> [What needs to be done]
Pull out every line of the data below that contains the string "Task", treating uppercase and lowercase letters as different.

■ ■ ■ ■

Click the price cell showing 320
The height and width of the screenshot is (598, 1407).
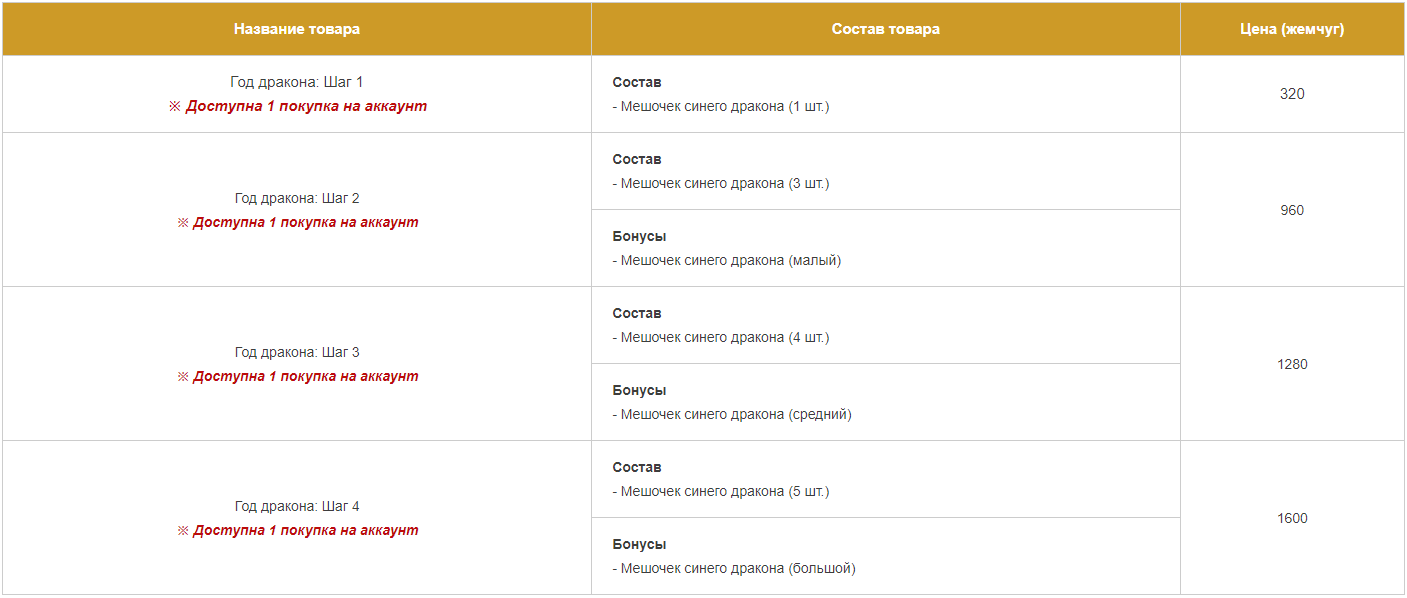pos(1292,94)
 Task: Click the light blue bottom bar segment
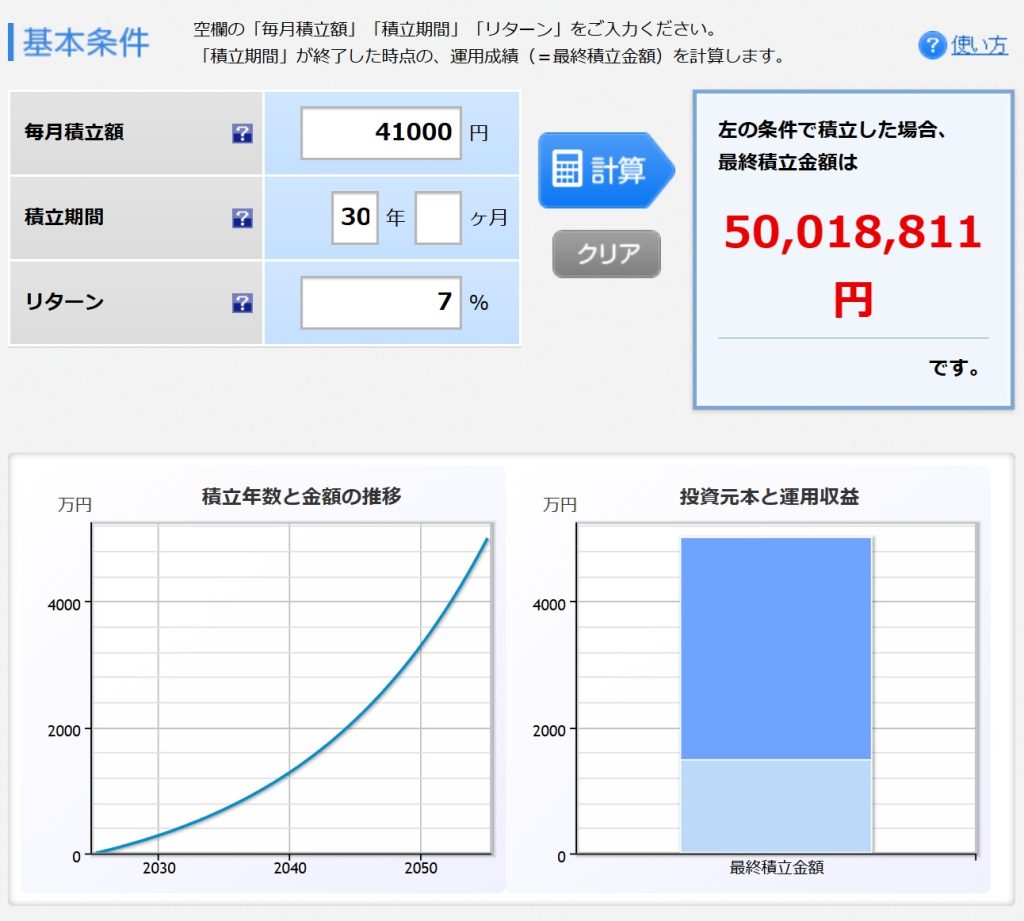pyautogui.click(x=776, y=806)
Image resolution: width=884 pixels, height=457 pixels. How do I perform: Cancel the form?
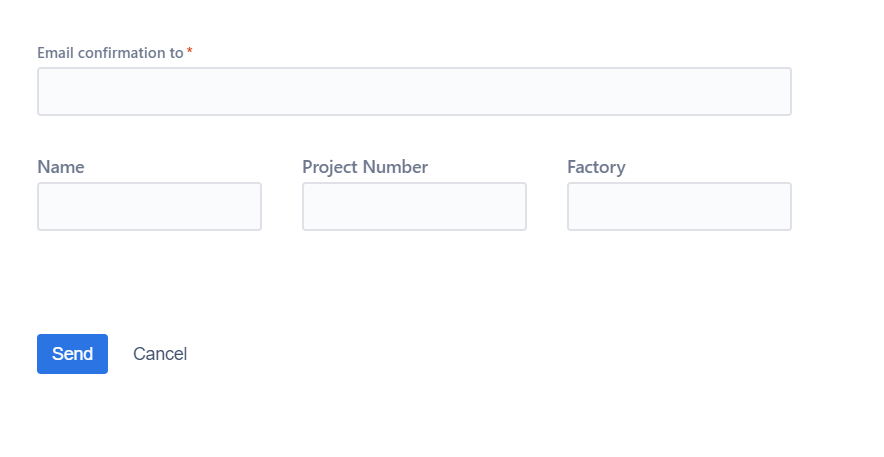(160, 354)
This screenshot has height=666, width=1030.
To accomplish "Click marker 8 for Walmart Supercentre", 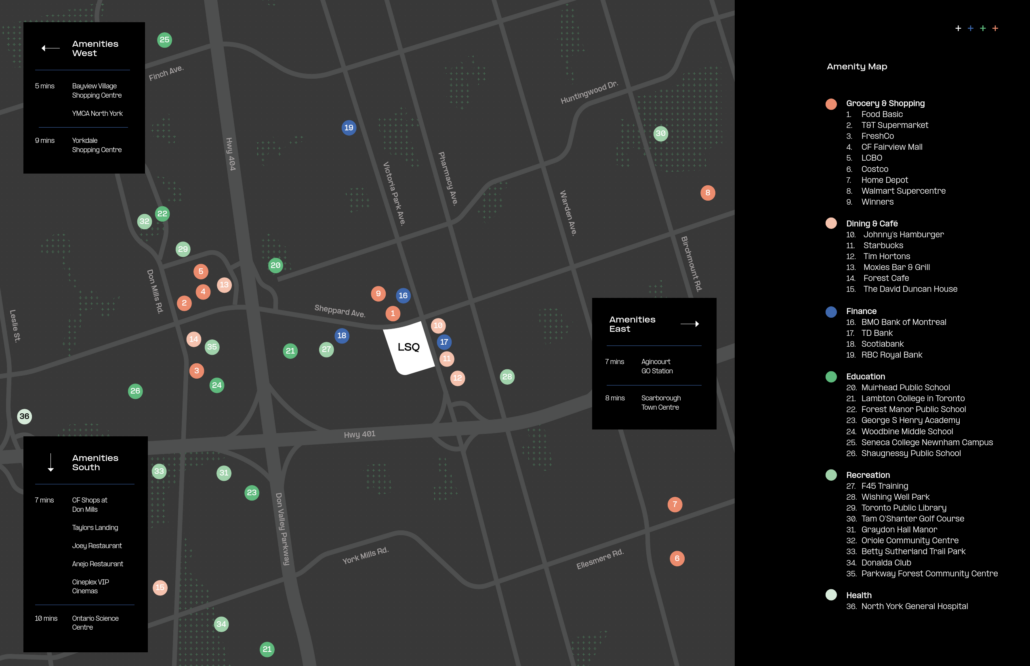I will pos(708,193).
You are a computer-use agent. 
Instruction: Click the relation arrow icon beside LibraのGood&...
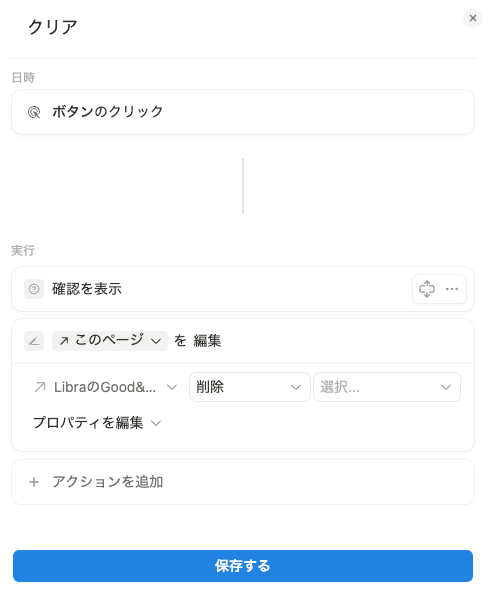pyautogui.click(x=40, y=387)
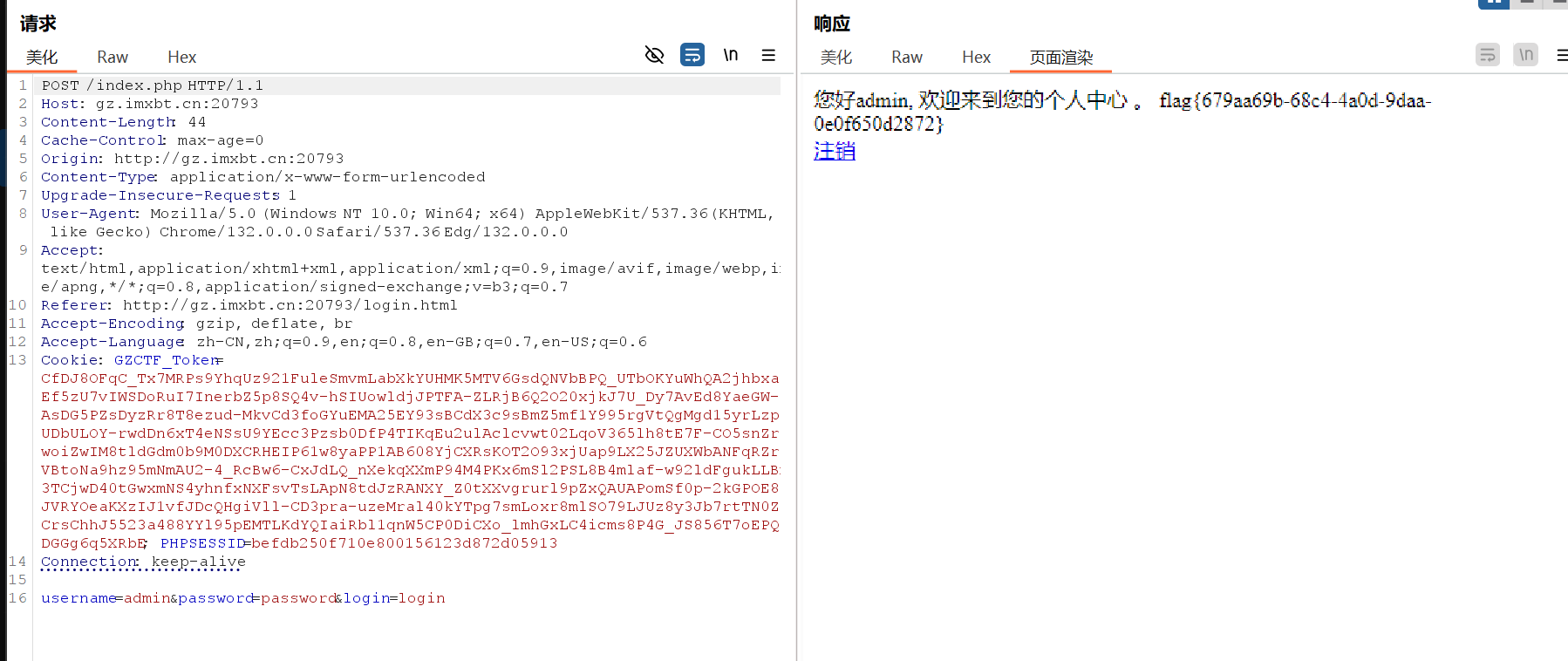1568x661 pixels.
Task: Open the 页面渲染 rendering tab
Action: coord(1059,56)
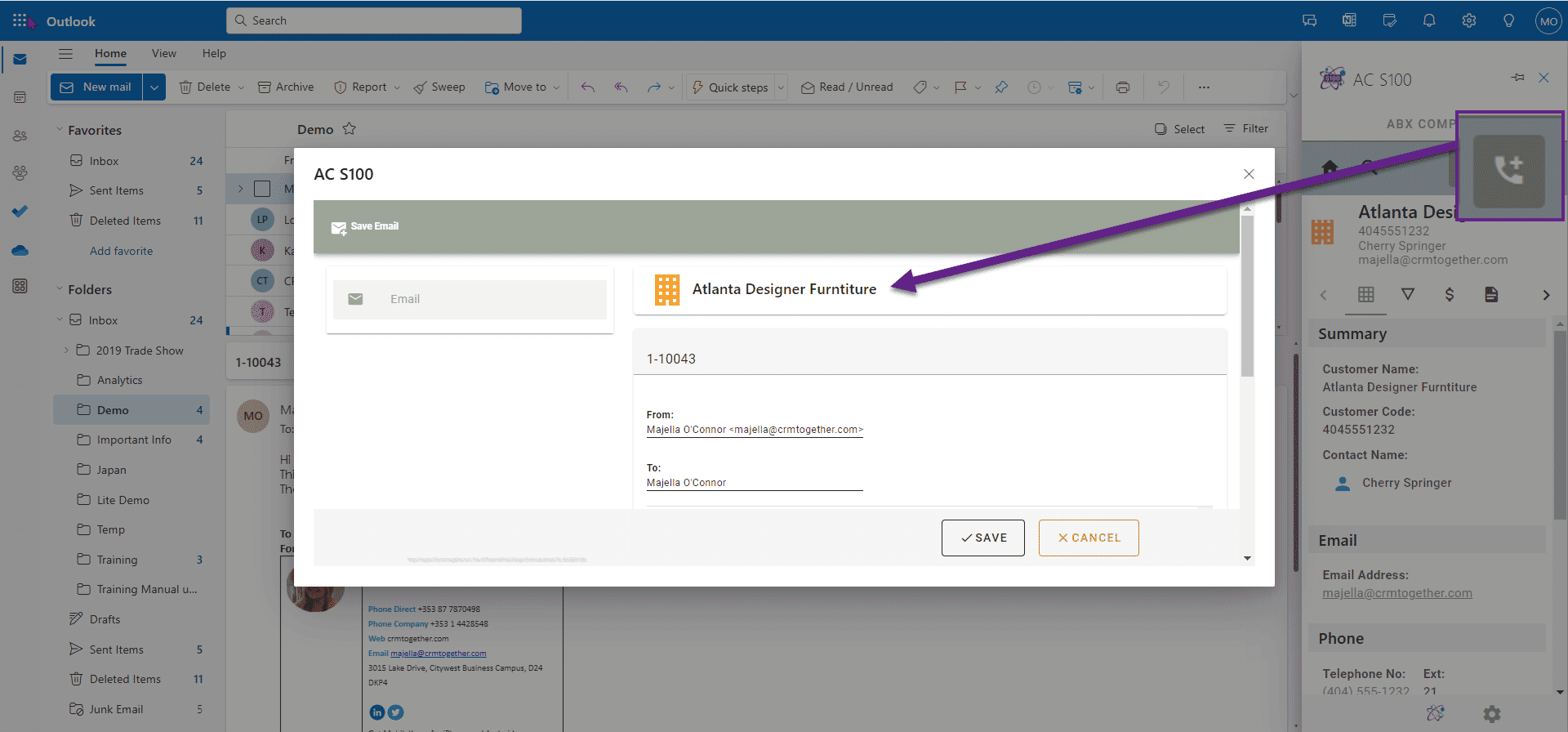Click the Save Email envelope icon
This screenshot has width=1568, height=732.
coord(338,227)
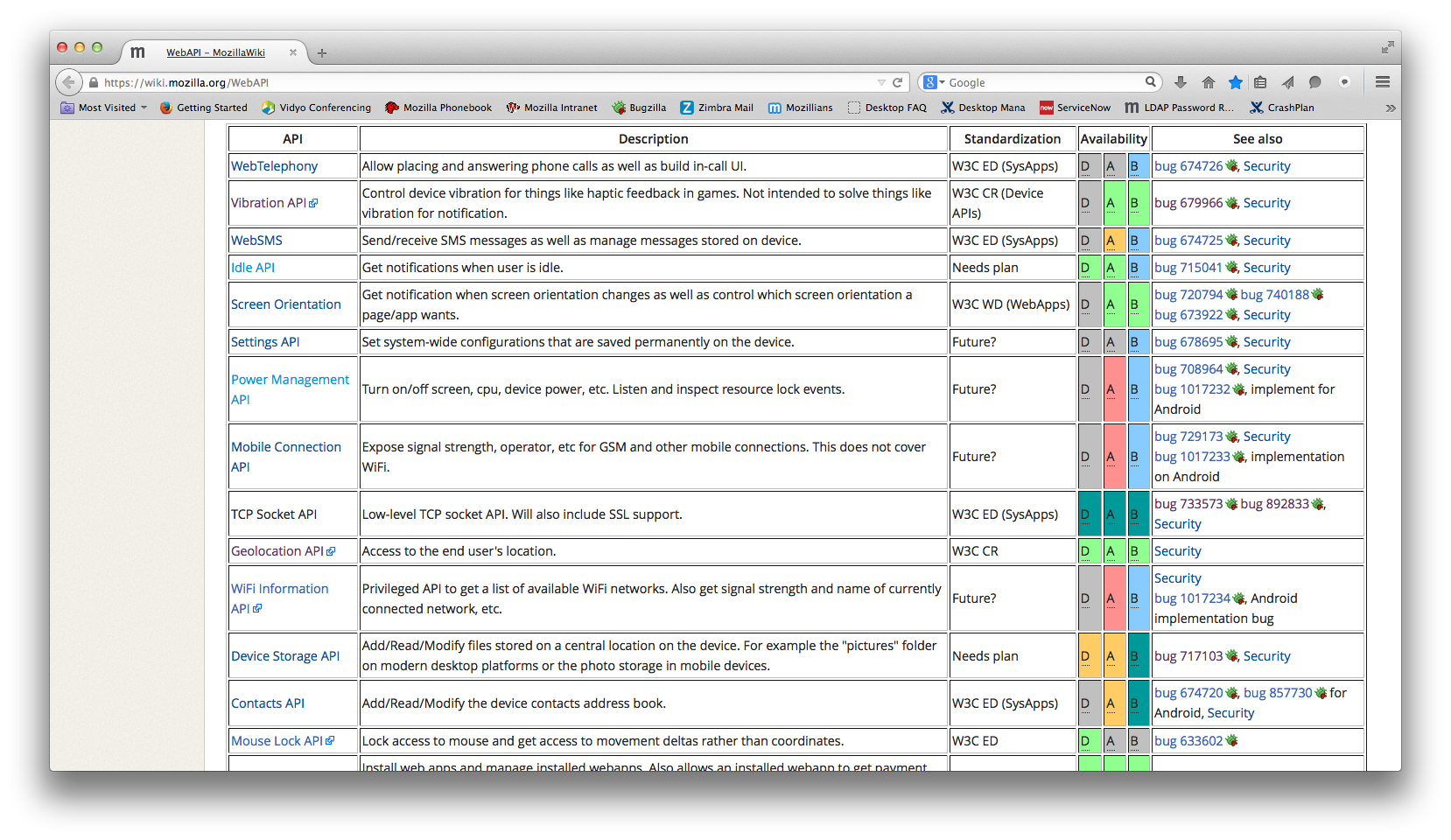This screenshot has height=840, width=1451.
Task: Open the Downloads arrow icon
Action: pyautogui.click(x=1181, y=82)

■ ■ ■ ■

> [Solved problem]
 Task: Click the light blue bottom bar segment
Task: Open the 页面渲染 rendering tab
Task: Open the Downloads arrow icon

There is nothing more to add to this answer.